* **What you will do**
Please return each record below exactly, with nothing left out.

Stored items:
-- Opening Marker --

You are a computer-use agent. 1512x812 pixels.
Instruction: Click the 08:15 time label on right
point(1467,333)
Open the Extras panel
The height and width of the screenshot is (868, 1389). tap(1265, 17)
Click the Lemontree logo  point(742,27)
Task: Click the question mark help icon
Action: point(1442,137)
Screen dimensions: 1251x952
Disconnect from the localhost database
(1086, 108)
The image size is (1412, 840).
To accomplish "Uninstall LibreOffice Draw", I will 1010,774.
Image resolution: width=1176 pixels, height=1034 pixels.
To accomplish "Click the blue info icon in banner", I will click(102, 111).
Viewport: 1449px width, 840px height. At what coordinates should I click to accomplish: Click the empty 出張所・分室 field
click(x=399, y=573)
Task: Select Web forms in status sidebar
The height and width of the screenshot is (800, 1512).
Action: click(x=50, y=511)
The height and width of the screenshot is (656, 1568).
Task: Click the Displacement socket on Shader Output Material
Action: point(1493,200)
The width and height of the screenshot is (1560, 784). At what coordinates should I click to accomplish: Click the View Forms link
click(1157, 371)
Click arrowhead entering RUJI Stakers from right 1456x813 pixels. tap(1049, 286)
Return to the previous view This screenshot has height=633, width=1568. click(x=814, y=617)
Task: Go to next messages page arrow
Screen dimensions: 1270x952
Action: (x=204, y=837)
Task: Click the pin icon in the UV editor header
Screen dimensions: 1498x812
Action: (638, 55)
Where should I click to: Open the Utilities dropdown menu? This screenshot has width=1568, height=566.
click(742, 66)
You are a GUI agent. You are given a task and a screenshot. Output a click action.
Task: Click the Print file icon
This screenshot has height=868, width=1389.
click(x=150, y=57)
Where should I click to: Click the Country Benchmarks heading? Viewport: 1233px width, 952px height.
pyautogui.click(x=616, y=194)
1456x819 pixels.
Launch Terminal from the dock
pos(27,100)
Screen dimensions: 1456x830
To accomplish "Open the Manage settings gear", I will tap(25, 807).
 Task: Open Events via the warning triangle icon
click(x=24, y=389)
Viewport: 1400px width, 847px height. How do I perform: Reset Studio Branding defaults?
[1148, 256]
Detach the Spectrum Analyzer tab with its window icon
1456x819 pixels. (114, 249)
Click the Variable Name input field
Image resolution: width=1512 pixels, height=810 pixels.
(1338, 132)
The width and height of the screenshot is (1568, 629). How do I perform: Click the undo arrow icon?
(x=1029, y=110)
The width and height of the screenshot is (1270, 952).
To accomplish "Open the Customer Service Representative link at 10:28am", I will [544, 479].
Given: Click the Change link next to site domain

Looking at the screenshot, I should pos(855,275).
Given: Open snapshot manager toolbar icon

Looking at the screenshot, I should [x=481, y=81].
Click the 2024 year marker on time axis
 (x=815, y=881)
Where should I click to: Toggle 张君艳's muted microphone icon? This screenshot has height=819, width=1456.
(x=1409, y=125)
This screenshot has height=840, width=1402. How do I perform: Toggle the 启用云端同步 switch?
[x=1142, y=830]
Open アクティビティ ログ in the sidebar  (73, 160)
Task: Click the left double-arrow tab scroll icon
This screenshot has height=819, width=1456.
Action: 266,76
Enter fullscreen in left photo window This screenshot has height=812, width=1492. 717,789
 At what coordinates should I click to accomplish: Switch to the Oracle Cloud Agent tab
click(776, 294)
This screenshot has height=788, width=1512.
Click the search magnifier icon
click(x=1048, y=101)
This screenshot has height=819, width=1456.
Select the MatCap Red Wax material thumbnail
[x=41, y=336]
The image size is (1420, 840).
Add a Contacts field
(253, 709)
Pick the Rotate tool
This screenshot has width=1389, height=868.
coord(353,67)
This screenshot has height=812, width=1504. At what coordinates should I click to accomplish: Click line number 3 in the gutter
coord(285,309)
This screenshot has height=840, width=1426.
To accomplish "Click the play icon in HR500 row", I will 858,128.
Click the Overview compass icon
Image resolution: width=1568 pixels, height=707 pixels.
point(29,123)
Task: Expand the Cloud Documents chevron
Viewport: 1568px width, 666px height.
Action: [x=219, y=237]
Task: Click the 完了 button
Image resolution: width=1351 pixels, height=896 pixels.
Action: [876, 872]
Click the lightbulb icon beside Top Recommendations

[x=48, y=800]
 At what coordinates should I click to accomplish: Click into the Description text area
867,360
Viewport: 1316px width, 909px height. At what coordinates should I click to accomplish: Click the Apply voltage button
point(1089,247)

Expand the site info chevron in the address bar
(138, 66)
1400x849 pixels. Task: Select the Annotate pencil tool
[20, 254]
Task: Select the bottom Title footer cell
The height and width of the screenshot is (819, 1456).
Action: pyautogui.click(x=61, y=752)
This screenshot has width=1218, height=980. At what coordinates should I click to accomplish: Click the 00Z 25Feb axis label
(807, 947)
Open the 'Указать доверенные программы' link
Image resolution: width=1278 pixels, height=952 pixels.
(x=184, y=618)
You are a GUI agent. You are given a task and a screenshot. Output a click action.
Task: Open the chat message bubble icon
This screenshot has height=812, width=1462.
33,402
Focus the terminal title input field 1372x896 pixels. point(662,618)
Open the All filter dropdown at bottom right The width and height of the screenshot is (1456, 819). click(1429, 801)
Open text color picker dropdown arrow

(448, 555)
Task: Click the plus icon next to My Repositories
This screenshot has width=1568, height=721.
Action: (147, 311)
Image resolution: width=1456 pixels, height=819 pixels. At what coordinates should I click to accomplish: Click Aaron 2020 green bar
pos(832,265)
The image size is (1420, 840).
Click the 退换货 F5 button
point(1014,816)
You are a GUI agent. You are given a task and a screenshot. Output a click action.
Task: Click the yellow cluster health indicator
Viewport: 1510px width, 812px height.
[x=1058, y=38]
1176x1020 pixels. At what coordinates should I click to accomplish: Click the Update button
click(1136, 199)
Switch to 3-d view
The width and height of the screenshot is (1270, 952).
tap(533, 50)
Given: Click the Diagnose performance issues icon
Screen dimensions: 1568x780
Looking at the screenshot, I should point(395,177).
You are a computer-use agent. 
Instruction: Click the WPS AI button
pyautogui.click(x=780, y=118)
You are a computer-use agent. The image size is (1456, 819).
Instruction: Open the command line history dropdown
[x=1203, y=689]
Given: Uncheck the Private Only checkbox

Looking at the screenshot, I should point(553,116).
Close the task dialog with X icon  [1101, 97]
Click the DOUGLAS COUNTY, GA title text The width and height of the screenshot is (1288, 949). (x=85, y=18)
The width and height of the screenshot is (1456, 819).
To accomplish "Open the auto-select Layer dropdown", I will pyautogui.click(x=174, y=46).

-- Closing Marker --

* **Result for this exercise**
You are a computer-use agent. 1512x812 pixels.
Instruction: Click the 08:15 time label on right
point(1467,333)
Open the Extras panel
The height and width of the screenshot is (868, 1389). tap(1265, 17)
Click the Lemontree logo  point(742,27)
Task: Click the question mark help icon
Action: point(1442,137)
Screen dimensions: 1251x952
Disconnect from the localhost database
(1086, 108)
The image size is (1412, 840).
To accomplish "Uninstall LibreOffice Draw", I will 1010,774.
Image resolution: width=1176 pixels, height=1034 pixels.
To accomplish "Click the blue info icon in banner", I will click(102, 111).
Viewport: 1449px width, 840px height. At what coordinates should I click to accomplish: Click the empty 出張所・分室 field
click(x=399, y=573)
Task: Select Web forms in status sidebar
The height and width of the screenshot is (800, 1512).
Action: click(x=50, y=511)
The height and width of the screenshot is (656, 1568).
Task: Click the Displacement socket on Shader Output Material
Action: point(1493,200)
The width and height of the screenshot is (1560, 784). At what coordinates should I click to accomplish: Click the View Forms link
click(1157, 371)
Click arrowhead entering RUJI Stakers from right 1456x813 pixels. tap(1049, 286)
Return to the previous view This screenshot has height=633, width=1568. click(x=814, y=617)
Task: Go to next messages page arrow
Screen dimensions: 1270x952
Action: (x=204, y=837)
Task: Click the pin icon in the UV editor header
Screen dimensions: 1498x812
Action: (638, 55)
Where should I click to: Open the Utilities dropdown menu? This screenshot has width=1568, height=566.
click(742, 66)
You are a GUI agent. You are given a task and a screenshot. Output a click action.
Task: Click the Print file icon
This screenshot has height=868, width=1389.
click(x=150, y=57)
Where should I click to: Click the Country Benchmarks heading? Viewport: 1233px width, 952px height.
pyautogui.click(x=616, y=194)
1456x819 pixels.
Launch Terminal from the dock
pos(27,100)
Screen dimensions: 1456x830
To accomplish "Open the Manage settings gear", I will tap(25, 807).
 Task: Open Events via the warning triangle icon
click(x=24, y=389)
Viewport: 1400px width, 847px height. How do I perform: Reset Studio Branding defaults?
[1148, 256]
Detach the Spectrum Analyzer tab with its window icon
1456x819 pixels. (114, 249)
Click the Variable Name input field
Image resolution: width=1512 pixels, height=810 pixels.
(1338, 132)
The width and height of the screenshot is (1568, 629). How do I perform: Click the undo arrow icon?
(x=1029, y=110)
The width and height of the screenshot is (1270, 952).
To accomplish "Open the Customer Service Representative link at 10:28am", I will [544, 479].
Given: Click the Change link next to site domain

Looking at the screenshot, I should pos(855,275).
Given: Open snapshot manager toolbar icon

Looking at the screenshot, I should [x=481, y=81].
Click the 2024 year marker on time axis
 (x=815, y=881)
Where should I click to: Toggle 张君艳's muted microphone icon? This screenshot has height=819, width=1456.
(x=1409, y=125)
This screenshot has height=840, width=1402. How do I perform: Toggle the 启用云端同步 switch?
[x=1142, y=830]
Open アクティビティ ログ in the sidebar  (73, 160)
Task: Click the left double-arrow tab scroll icon
This screenshot has height=819, width=1456.
Action: 266,76
Enter fullscreen in left photo window This screenshot has height=812, width=1492. 717,789
 At what coordinates should I click to accomplish: Switch to the Oracle Cloud Agent tab
click(776, 294)
This screenshot has height=788, width=1512.
Click the search magnifier icon
click(x=1048, y=101)
This screenshot has height=819, width=1456.
Select the MatCap Red Wax material thumbnail
[x=41, y=336]
The image size is (1420, 840).
Add a Contacts field
(253, 709)
Pick the Rotate tool
This screenshot has width=1389, height=868.
coord(353,67)
This screenshot has height=812, width=1504. At what coordinates should I click to accomplish: Click line number 3 in the gutter
coord(285,309)
This screenshot has height=840, width=1426.
To accomplish "Click the play icon in HR500 row", I will 858,128.
Click the Overview compass icon
Image resolution: width=1568 pixels, height=707 pixels.
point(29,123)
Task: Expand the Cloud Documents chevron
Viewport: 1568px width, 666px height.
Action: [x=219, y=237]
Task: Click the 完了 button
Image resolution: width=1351 pixels, height=896 pixels.
Action: [876, 872]
Click the lightbulb icon beside Top Recommendations

[x=48, y=800]
 At what coordinates should I click to accomplish: Click into the Description text area
867,360
Viewport: 1316px width, 909px height. At what coordinates should I click to accomplish: Click the Apply voltage button
point(1089,247)

Expand the site info chevron in the address bar
(138, 66)
1400x849 pixels. Task: Select the Annotate pencil tool
[20, 254]
Task: Select the bottom Title footer cell
The height and width of the screenshot is (819, 1456).
Action: pyautogui.click(x=61, y=752)
This screenshot has width=1218, height=980. At what coordinates should I click to accomplish: Click the 00Z 25Feb axis label
(807, 947)
Open the 'Указать доверенные программы' link
Image resolution: width=1278 pixels, height=952 pixels.
(x=184, y=618)
You are a GUI agent. You are given a task and a screenshot. Output a click action.
Task: Open the chat message bubble icon
This screenshot has height=812, width=1462.
33,402
Focus the terminal title input field 1372x896 pixels. point(662,618)
Open the All filter dropdown at bottom right The width and height of the screenshot is (1456, 819). click(1429, 801)
Open text color picker dropdown arrow

(448, 555)
Task: Click the plus icon next to My Repositories
This screenshot has width=1568, height=721.
Action: (147, 311)
Image resolution: width=1456 pixels, height=819 pixels. At what coordinates should I click to accomplish: Click Aaron 2020 green bar
pos(832,265)
The image size is (1420, 840).
Click the 退换货 F5 button
point(1014,816)
You are a GUI agent. You are given a task and a screenshot. Output a click action.
Task: Click the yellow cluster health indicator
Viewport: 1510px width, 812px height.
[x=1058, y=38]
1176x1020 pixels. At what coordinates should I click to accomplish: Click the Update button
click(1136, 199)
Switch to 3-d view
The width and height of the screenshot is (1270, 952).
tap(533, 50)
Given: Click the Diagnose performance issues icon
Screen dimensions: 1568x780
Looking at the screenshot, I should point(395,177).
You are a computer-use agent. 
Instruction: Click the WPS AI button
pyautogui.click(x=780, y=118)
You are a computer-use agent. The image size is (1456, 819).
Instruction: Open the command line history dropdown
[x=1203, y=689]
Given: Uncheck the Private Only checkbox

Looking at the screenshot, I should point(553,116).
Close the task dialog with X icon  [1101, 97]
Click the DOUGLAS COUNTY, GA title text The width and height of the screenshot is (1288, 949). (x=85, y=18)
The width and height of the screenshot is (1456, 819).
To accomplish "Open the auto-select Layer dropdown", I will pyautogui.click(x=174, y=46).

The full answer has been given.